=== Document text ===
##########

How to Change the Way You Think About Uncertainty and Risk
For Howell, you need to “take a hard look at what’s driving the performance of your trading.” There are ways that you can learn to do this:
You need to have a better understanding of emotions and the power that it has over you. Howell says, “You don’t have emotions. They have you. That’s the bottom line.” However, understand that your emotions are never your enemy. Instead, you need to get smarter at “knowing how to use them to create the mind that trades.”
You need to regulate the triggering of emotions so that they don’t build up and take over your mind. According to Howell, this is how you avoid “getting emotionally hijacked.”
You need to come to terms with the fact that your historical self can’t handle uncertainty in trading. However, by using mindfulness, you can “redesign” the organization of yourself so that you can accept uncertainty.
Breaking Through The Mental Block That Holds Your Trading Potential Hostage
Historical Self-Limiting Narrative
This typically comes in the form of self-doubt or even revenge trading. You need to recognize it and take control of it better. Moreover, it’s also important to remember that prioritizing short-term survival prevents you from trading effectively.

##########

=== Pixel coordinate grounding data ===

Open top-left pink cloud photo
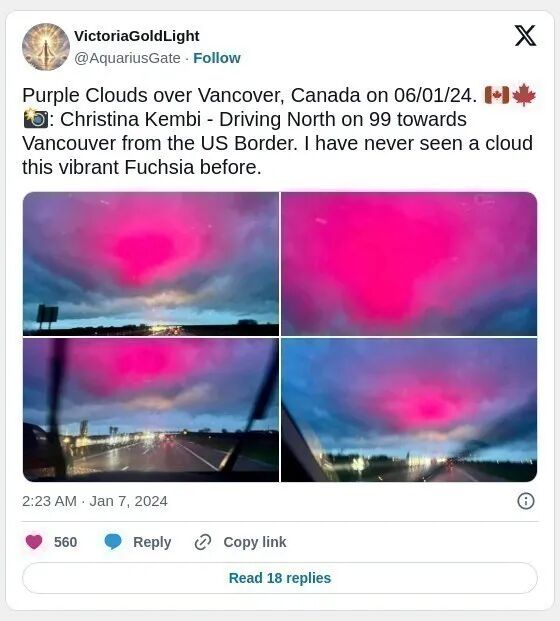 [151, 264]
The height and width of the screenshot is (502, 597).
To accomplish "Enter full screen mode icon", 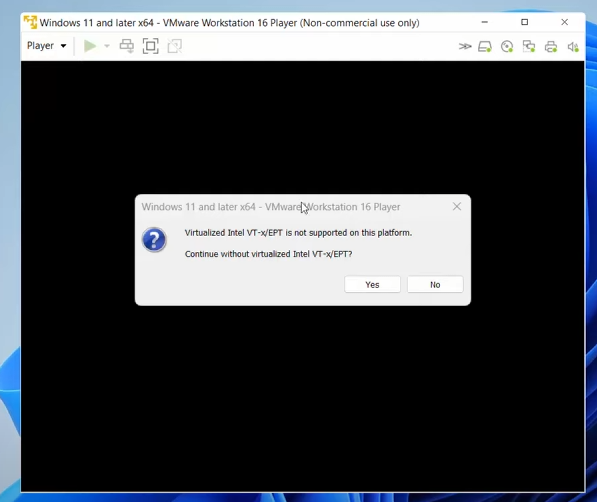I will [150, 46].
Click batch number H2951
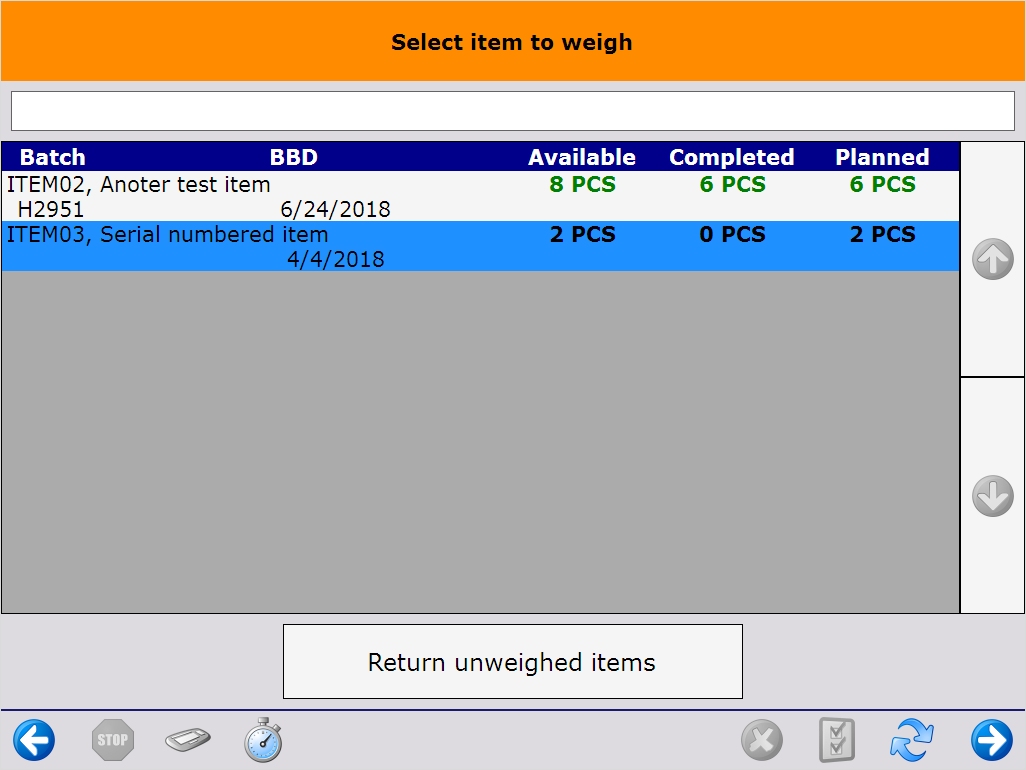The height and width of the screenshot is (770, 1026). coord(51,210)
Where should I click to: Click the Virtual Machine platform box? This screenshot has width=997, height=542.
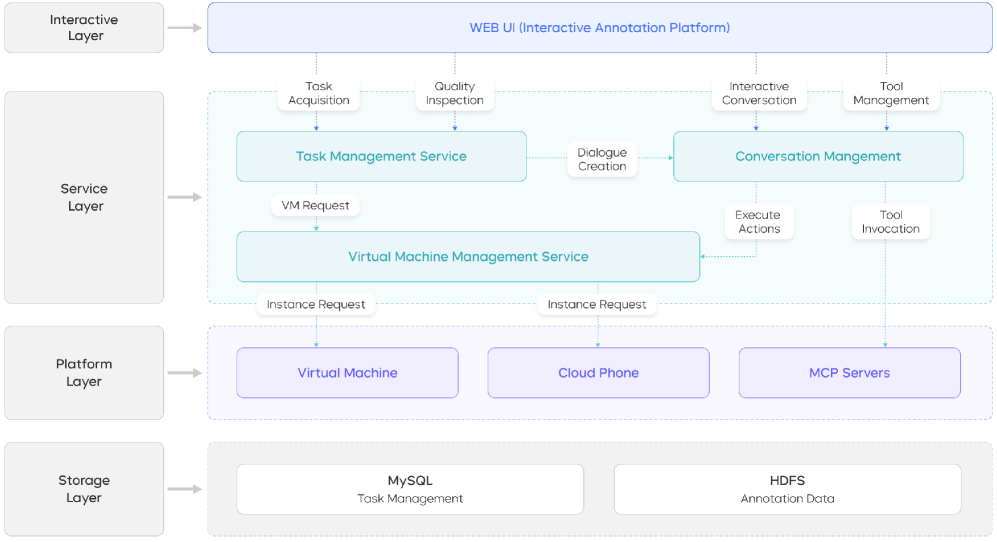(x=347, y=373)
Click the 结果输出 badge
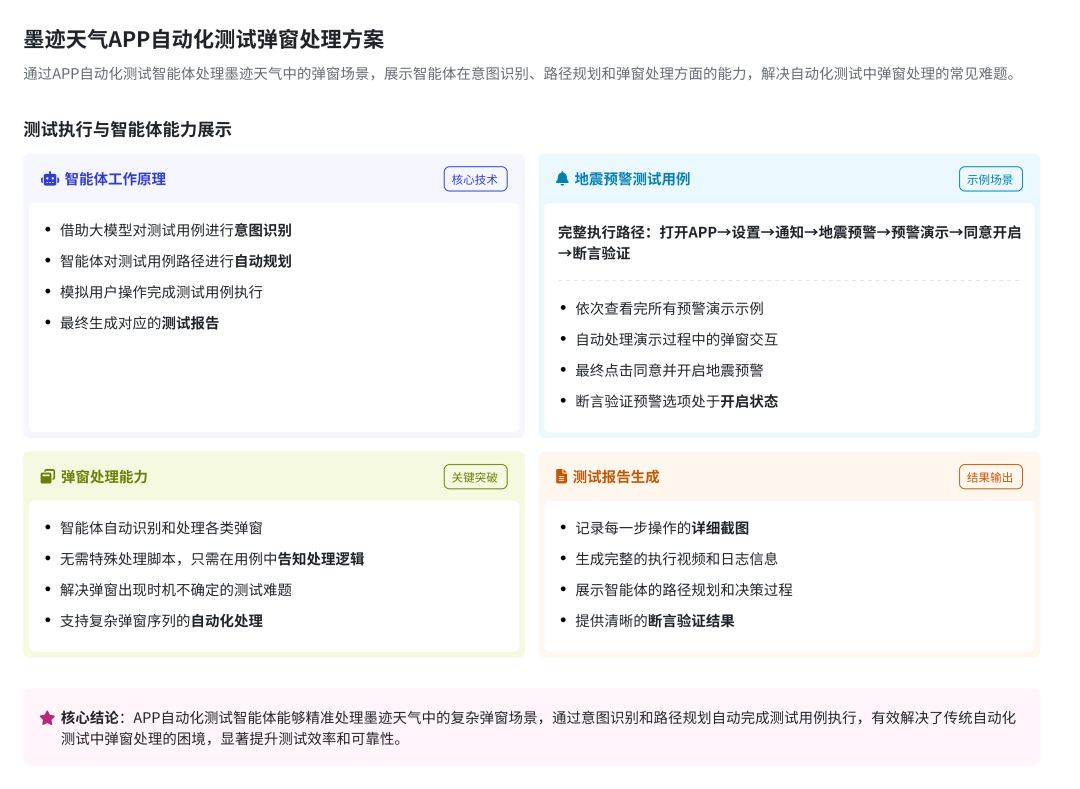 click(991, 477)

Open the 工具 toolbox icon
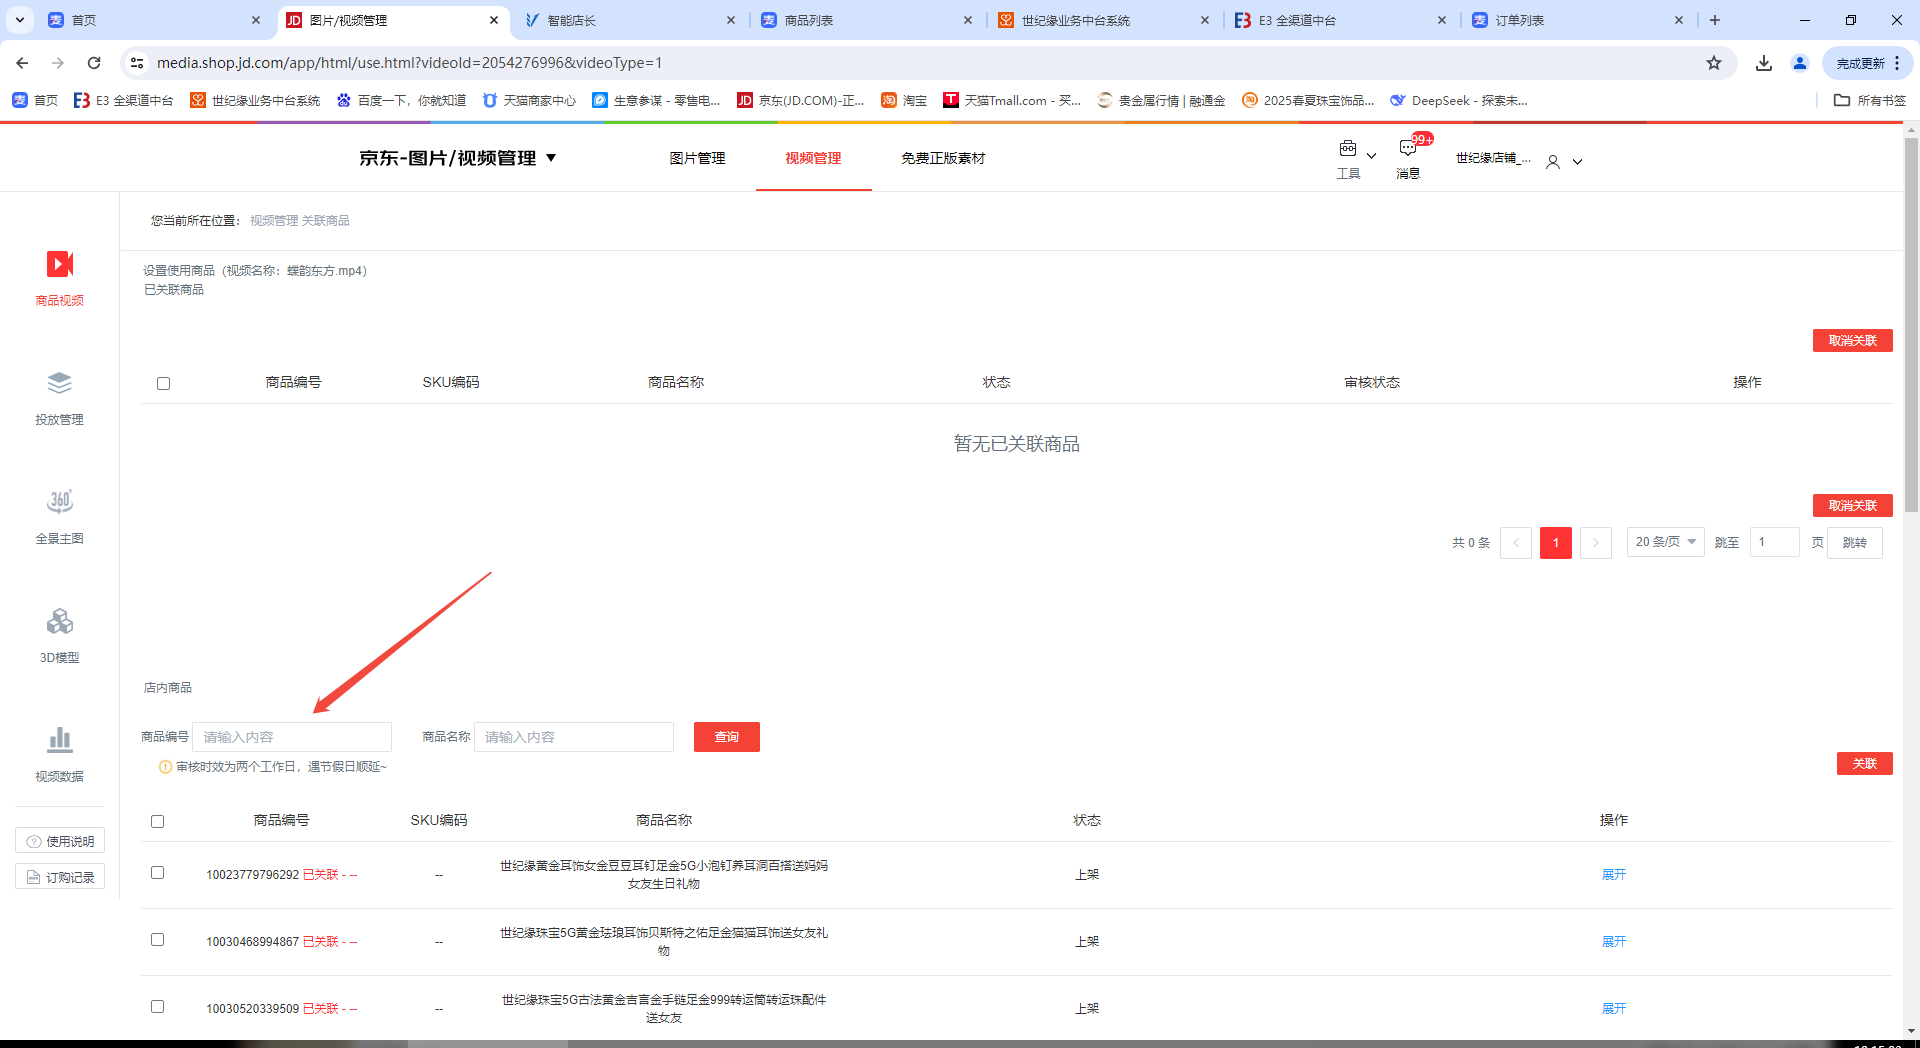1348,150
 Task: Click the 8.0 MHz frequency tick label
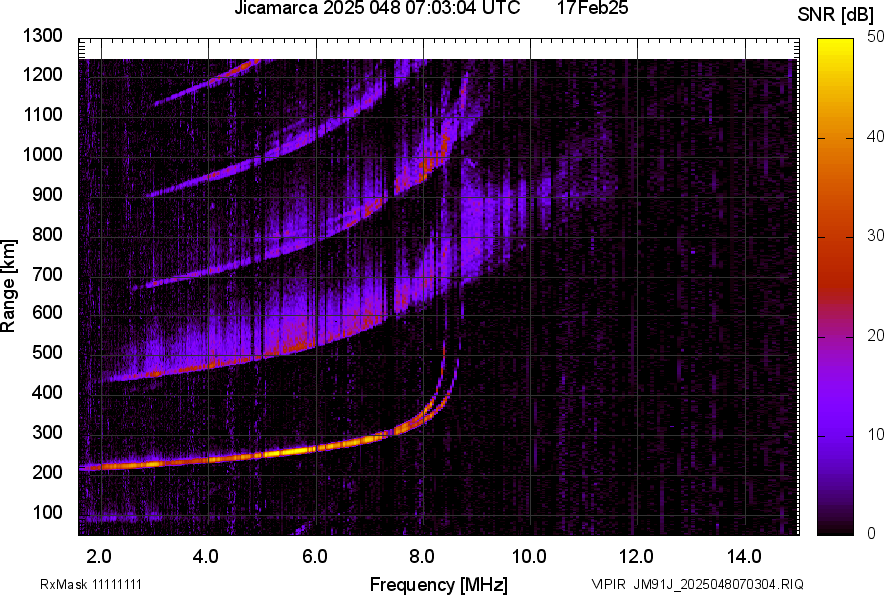point(419,553)
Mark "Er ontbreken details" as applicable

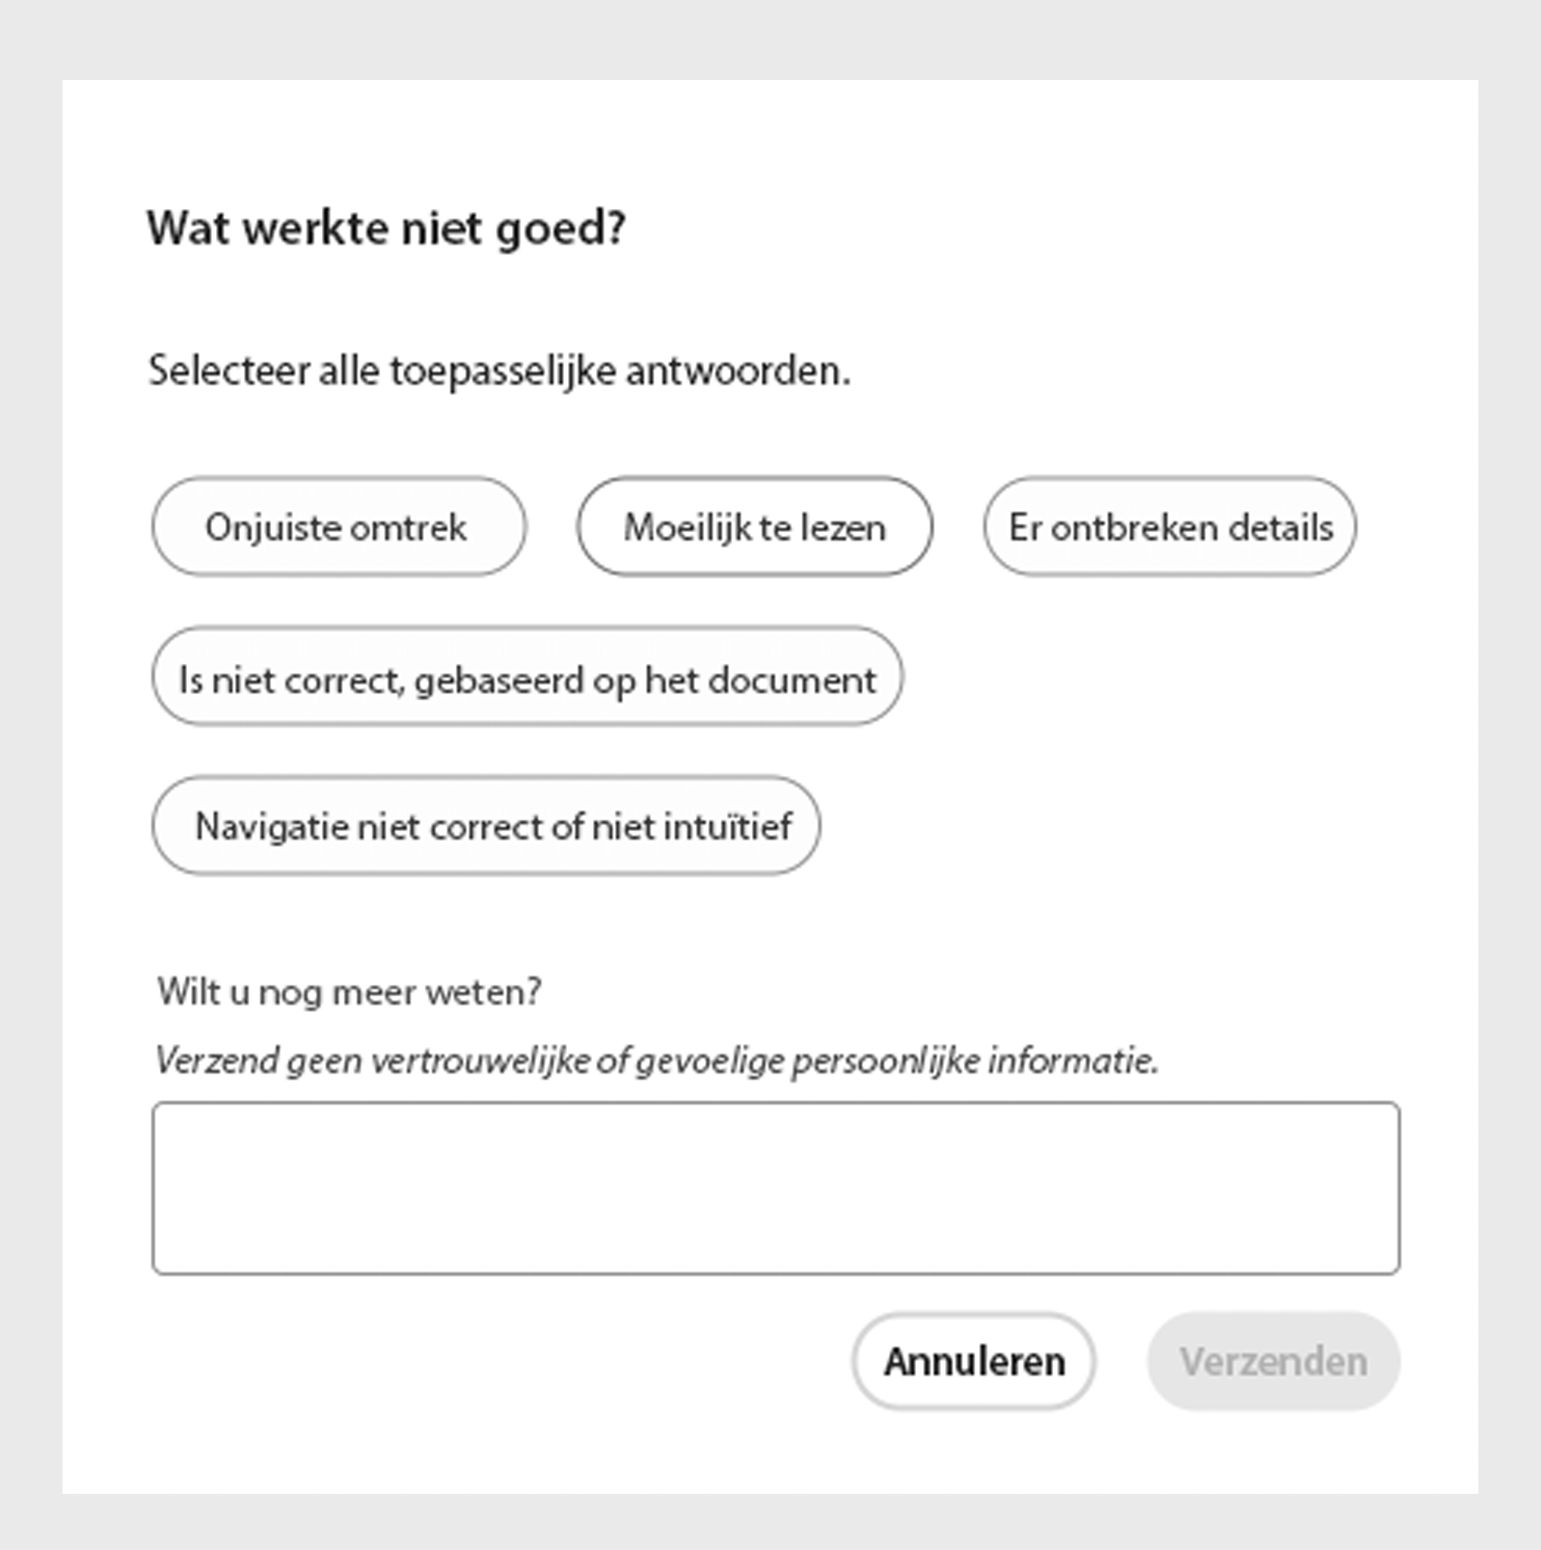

##########

=== Tasks to complete ===
• 1. Answer these questions from the text on trading and uncertainty, one per line:
(a) According to Howell, what do you need to take a hard look at?
(b) What does regulating the triggering of emotions help you avoid, according to Howell?
(c) What two forms does the historical self-limiting narrative typically take?
• 2. Duplicate the passage of the text on trading and uncertainty between "You need to regulate" and "can accept uncertainty.", inclusive.
The data has nothing to do with this.

=== Solved problems ===
• 1.
(a) What's driving the performance of your trading.
(b) Getting emotionally hijacked.
(c) Self-doubt or revenge trading.

• 2.
You need to regulate the triggering of emotions so that they don’t build up and take over your mind. According to Howell, this is how you avoid “getting emotionally hijacked.”
You need to come to terms with the fact that your historical self can’t handle uncertainty in trading. However, by using mindfulness, you can “redesign” the organization of yourself so that you can accept uncertainty.